+++ RECORDS FOR PROCESSING +++
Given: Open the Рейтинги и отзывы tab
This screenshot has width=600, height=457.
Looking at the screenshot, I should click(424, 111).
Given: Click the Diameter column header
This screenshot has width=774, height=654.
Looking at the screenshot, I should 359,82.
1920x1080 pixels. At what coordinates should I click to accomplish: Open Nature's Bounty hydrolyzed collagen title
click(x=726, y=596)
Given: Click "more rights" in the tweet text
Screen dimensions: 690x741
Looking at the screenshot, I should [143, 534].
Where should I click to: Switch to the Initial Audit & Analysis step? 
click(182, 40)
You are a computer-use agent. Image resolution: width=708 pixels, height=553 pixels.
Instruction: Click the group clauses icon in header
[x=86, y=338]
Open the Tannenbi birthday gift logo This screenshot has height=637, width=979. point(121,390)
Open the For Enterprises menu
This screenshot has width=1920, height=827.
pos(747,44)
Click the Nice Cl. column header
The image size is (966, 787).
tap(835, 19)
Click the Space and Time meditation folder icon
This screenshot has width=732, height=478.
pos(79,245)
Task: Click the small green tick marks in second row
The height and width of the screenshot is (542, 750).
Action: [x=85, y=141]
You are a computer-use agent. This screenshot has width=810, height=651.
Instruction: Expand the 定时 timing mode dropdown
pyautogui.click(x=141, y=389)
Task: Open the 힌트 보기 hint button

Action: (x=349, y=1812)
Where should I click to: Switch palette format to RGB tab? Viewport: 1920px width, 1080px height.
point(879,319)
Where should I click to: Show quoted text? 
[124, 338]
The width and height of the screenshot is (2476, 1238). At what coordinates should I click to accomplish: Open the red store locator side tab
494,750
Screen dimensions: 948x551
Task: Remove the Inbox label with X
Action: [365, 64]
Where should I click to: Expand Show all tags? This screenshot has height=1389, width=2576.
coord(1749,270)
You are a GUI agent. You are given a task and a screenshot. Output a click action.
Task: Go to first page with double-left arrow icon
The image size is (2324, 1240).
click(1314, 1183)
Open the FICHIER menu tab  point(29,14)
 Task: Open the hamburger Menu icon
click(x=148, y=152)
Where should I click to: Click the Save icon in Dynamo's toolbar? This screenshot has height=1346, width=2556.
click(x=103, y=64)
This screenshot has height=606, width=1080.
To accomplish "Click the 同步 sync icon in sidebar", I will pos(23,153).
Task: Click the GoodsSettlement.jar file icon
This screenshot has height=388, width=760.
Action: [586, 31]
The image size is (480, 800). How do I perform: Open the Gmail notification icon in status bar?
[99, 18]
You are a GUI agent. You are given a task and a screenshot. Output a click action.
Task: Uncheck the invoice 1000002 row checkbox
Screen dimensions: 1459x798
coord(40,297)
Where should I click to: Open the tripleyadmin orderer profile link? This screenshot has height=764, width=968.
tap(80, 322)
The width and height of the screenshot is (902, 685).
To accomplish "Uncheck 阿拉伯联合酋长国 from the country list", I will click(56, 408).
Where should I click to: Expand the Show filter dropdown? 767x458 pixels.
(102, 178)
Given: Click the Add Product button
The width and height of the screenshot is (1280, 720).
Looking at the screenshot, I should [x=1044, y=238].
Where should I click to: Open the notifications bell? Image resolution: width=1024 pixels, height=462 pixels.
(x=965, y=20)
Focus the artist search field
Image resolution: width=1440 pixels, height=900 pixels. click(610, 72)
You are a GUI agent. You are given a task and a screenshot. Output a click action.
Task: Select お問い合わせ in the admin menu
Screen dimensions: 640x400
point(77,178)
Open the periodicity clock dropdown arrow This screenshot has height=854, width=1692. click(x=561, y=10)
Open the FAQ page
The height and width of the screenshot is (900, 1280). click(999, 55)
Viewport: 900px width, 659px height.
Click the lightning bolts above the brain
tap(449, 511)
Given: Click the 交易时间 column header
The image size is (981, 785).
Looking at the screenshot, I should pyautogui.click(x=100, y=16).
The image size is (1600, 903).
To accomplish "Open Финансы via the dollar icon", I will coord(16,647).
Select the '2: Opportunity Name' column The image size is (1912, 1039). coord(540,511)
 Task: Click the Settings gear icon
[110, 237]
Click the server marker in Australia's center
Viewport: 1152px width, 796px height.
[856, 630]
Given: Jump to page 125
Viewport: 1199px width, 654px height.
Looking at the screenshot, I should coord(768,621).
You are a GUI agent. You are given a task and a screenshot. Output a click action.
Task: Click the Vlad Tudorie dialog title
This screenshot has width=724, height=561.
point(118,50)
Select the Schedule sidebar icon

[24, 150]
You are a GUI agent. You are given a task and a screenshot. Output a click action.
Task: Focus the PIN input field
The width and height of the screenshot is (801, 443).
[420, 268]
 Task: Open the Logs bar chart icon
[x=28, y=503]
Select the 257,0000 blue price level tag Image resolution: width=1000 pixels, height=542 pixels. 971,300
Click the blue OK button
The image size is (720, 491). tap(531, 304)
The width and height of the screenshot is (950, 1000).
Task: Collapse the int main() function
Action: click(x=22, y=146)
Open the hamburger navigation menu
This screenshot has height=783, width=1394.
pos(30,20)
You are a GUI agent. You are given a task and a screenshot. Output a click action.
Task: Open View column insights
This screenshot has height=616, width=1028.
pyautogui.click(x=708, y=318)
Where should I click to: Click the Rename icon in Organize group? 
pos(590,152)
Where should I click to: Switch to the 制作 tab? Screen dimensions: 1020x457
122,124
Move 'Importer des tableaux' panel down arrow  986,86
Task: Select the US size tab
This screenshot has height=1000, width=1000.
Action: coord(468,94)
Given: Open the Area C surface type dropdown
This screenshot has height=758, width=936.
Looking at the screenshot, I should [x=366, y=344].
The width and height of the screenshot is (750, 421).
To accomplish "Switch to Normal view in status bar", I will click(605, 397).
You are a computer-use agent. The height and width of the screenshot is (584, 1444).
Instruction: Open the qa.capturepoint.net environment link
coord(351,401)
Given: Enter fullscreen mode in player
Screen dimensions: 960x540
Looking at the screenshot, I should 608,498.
+++
Could you reproduce, word for word, the lines of the material between the line holding "1920x1080 pixels. At" and the line holding "Open the Tannenbi", inclusive?

1920x1080 pixels. At what coordinates should I click to accomplish: Open Nature's Bounty hydrolyzed collagen title
click(x=726, y=596)
Given: Click "more rights" in the tweet text
Screen dimensions: 690x741
Looking at the screenshot, I should [143, 534].
Where should I click to: Switch to the Initial Audit & Analysis step? 
click(182, 40)
You are a computer-use agent. Image resolution: width=708 pixels, height=553 pixels.
Instruction: Click the group clauses icon in header
[x=86, y=338]
Open the Tannenbi birthday gift logo This screenshot has height=637, width=979. point(121,390)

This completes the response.